The primary goal of the TeKathon was to focus on real-life use cases. Our primary use case was to improve lives through a patient-based early warning system. This would protect patients from potentially harmful treatments, reduce costs of complications for payers, give better care to providers, and reduce product liability for pharmaceutical companies. Our second use case was to improve data quality and value, which was accomplished through rapid analysis of outliers, correction of anomalies, and enrichment of the data with active ingredient information. For our third use case, we proposed that the data be used for research and continued medical education by identifying patient cohorts who are at higher risk of adverse events. This informs patient and physician decisions to modify patient treatment to provide better care with lower risk and reduce costs due to complications for healthcare providers and health insurance companies.

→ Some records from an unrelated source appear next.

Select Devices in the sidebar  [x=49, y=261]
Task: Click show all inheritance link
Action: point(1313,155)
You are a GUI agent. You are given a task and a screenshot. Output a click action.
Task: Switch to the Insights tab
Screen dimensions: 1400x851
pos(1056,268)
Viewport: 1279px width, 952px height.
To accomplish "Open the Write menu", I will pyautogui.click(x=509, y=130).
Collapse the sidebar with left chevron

The greatest achievement was accomplishing all of this with only a few weeks. We achieved analysis-ready data quickly and cost-efficiently, which is impressive because data prep is 80% of analysis, as well as demonstrated three use cases without the manual and grueling data munging and cleanup typically associated with messy datasets. Trifacta’s sophisticated visual interface and its predictive qualities made this possible. Trifacta is one of several advanced data wrangling tools Knowledgent has seen in the market that hold tremendous promise to speed the time to insight as the world’s data continues to grow and companies seek faster and more cost-effective insights with less labor from their mountains of data. As we collect more data faster than ever before, the opportunities for greater insights abound…but the data won’t get cleaner on its own. Sophisticated data wrangling tools will pave the way for data scientists and business users alike to rapidly and confidently prepare data for the insights of the future.